Reviewer: Don M. (Anonymous)
18 Jan 2010 11:11 pm
This is another very good chapter. Well rounded on the topic and good character development. Connor has become his own man and now understnads he can be on his own but still knows where his heart is. John and the others are becoming a very strong familial presence for Connor. How do you plan on summing up this very large work. A jump to the future or maybe a happily ever after scenario? Either way I can't wait to see how it ends. Good Job
Reviewer: Raven (Signed)
14 Jan 2010 12:15 am
I love that the last part of this chapter was just emails between the two of them. My heart simply ached for John when Connor told him that he had to pack a bag. My heart almost lept up into my throat and I couldn't believe it. I can't wait to see what Connor was up to and I hope that Cam gets to stay in Atlantis - seeing as how the rest of his team is almost already there.

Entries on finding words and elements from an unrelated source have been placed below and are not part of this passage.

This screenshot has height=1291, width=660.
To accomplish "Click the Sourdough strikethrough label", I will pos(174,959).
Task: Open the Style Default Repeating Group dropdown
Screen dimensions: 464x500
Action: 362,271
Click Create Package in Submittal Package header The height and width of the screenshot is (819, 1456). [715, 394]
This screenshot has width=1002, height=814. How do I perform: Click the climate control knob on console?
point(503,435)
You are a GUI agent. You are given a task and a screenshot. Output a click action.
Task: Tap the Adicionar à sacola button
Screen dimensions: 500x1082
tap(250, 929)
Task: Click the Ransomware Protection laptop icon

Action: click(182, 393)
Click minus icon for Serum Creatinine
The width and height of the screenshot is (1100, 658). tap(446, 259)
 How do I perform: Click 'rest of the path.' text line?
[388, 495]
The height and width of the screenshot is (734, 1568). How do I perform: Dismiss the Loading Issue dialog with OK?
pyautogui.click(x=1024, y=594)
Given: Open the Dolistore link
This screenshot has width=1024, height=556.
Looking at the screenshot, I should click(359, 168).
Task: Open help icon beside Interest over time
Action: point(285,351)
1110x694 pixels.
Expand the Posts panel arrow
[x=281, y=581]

And will there be another pairing between Jake and Parrish? I wonder, if you let Cam stay in Atlantis, will he find someone to - man or woman?

Author's Response: Hey Raven,rnrnGlad you liked it. =) The story is almost over so I wanted to try a different technique, hence the emails. rnrnI haven't decided about Cam. I'm actually a bit tired of writing him, lol. I just wrote a fat Cam/John story and my brain is tired. I'm not the biggest fan of SG1, although I've seen most of it, so I had to do a lot of research on Cam... I had to look up his freakin eye color. Lol. So I might take a break with his character. rnrnNot sure about Jake/Parrish yet. rnrnCheers, rnAce
Reviewer: Don M (Anonymous)
09 Jan 2010 5:30 pm
Very sexually charged chapter. Nice to see the characters getting a bit more adventurous. Loved the interaction with Connor and Evan. Love the friendship that transcends sex between men. Very nice counterpoint to Connor and John.
All bliss aside what could be next for these two lovers, a mission, gona awry, some character death, reassignment? Several ways that it could go. Look forward to the next chapter.
Reviewer: Raven (Signed)
08 Jan 2010 8:05 am
I love that Connor is trying to be more open with John, intimately, and that John is takingt things slow. And I just can never get over how wonderful their interaction is with each other! It's just so loving and beautiful and just perfect.
Reviewer: immoralq (Anonymous)
08 Jan 2010 2:06 am
Another gay couple? Yay! I love the way you keep adding twists and turns to this story. And a big 'Yay!' for Eric and Rodney. I don't care if this story never ends. It's the best story I've read in such a long time.
Reviewer: EmAnD (Signed)
07 Jan 2010 2:26 am
Talk about what??? omg your gonna make me wait for weeks for the answer aren't you? Like I always say love the story, love Connor and I hope it never ends!!! Seriously thought it was my bday for a sec since this is the 2nd chapter this week but I think something went horribly wrong at the end there. :-( More, soon, please!! :-)
Reviewer: Don M (Anonymous)
03 Jan 2010 4:56 am
It keeps getting better all the time. Teyla as Deanna was inspired. The story has just aken on a whole life of its own. You are working on an epic tale. I think it was said that an army of lovers would be more powerful than any other. I think that would be true. We see it all the time, we protect those we love.